Working out your faith in the business world
Tuesday, April 14th, 2009Christians talk a lot about “shaping culture” and “having an impact on society.” What springs to mind when you hear those phrases? I tend to think of Christians trying to spread evangelistic or moral messages through entertainment or politics. Those are certainly major places where Christians can live out their values—but there’s a more mundane, perhaps even more important, place where we are called to live out our faith: the business world.
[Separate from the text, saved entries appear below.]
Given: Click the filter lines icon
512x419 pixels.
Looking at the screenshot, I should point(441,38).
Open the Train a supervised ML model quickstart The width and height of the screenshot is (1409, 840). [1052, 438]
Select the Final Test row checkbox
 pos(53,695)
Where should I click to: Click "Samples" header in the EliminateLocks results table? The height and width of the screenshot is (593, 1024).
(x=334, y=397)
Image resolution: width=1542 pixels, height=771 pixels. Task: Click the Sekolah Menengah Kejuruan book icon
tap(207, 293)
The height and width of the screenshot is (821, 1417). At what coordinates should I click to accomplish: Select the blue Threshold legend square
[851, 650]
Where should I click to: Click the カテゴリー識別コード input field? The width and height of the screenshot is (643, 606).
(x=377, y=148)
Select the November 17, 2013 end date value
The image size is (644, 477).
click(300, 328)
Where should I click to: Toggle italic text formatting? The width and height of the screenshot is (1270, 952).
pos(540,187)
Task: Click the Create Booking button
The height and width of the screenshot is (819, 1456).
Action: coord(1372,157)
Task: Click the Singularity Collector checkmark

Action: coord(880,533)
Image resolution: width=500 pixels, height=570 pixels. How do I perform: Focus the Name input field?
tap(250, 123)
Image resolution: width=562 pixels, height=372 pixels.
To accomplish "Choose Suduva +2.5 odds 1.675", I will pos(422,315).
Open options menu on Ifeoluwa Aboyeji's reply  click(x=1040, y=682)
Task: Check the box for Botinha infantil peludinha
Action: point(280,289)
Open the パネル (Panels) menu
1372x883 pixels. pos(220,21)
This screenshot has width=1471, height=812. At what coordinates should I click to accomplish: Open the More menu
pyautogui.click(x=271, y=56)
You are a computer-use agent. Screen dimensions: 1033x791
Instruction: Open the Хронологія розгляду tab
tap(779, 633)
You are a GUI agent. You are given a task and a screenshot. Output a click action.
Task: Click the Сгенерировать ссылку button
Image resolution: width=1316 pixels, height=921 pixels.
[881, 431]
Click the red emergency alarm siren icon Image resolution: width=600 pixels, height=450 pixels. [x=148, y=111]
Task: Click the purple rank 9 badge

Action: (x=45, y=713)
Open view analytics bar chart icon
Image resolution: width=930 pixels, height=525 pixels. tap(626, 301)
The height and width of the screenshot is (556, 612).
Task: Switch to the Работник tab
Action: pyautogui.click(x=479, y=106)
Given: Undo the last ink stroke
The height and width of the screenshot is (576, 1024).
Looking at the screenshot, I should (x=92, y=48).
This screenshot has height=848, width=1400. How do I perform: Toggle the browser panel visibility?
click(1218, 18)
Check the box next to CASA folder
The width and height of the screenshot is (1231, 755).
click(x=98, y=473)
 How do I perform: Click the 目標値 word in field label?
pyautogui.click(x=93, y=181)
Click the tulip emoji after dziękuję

From the Enron scandal a decade ago to the recent economic crisis, it’s clear that Christlike values are as needed in the business community as they are in any other aspect of life. At the Lausanne World Pulse site, John Terrill addresses this in A Revolution of Vocation, which argues that the church should do a better job of equipping and supporting Christians who are called into business:
We desperately need to recover the sacredness of a calling to business. The Church must continue to renounce the sacred/secular divide that has beleaguered Christian communities for too long. As A.W. Tozer rightly notes in The Pursuit of God, far too many Christians get snared in this trap: “They cannot get a satisfactory adjustment between the claims of the two worlds…. Their strength is reduced, their outlook confused and their joy taken from them.” And I might add that their impact in the world is severely constrained.
Christ followers serving in business, law, healthcare, the arts, media, government, and every other profession need to experience in tangible ways the Church’s blessing of their Christ-honoring work in companies, law firms, clinics, studios, press rooms, and congressional chambers.
Terrill thinks the church has much to say about the role of business within a community, and that in today’s globally interconnected economy, business is a means of doing Christ’s work in the world.
It’s a challenging and helpful read, especially if you or someone you know is a professional trying to figure out how their profession relates to their Christian faith. Terrill’s is a fairly high-level approach; for more ground-level articles about living out your faith in your day-to-day job, see this collection of essays about Christianity in the workplace from Discipleship Tools.
How about you? Do you feel your church supports you in your career? Do you feel called to your profession? Do you have a sense of how your job fits into the big picture of your Christian life?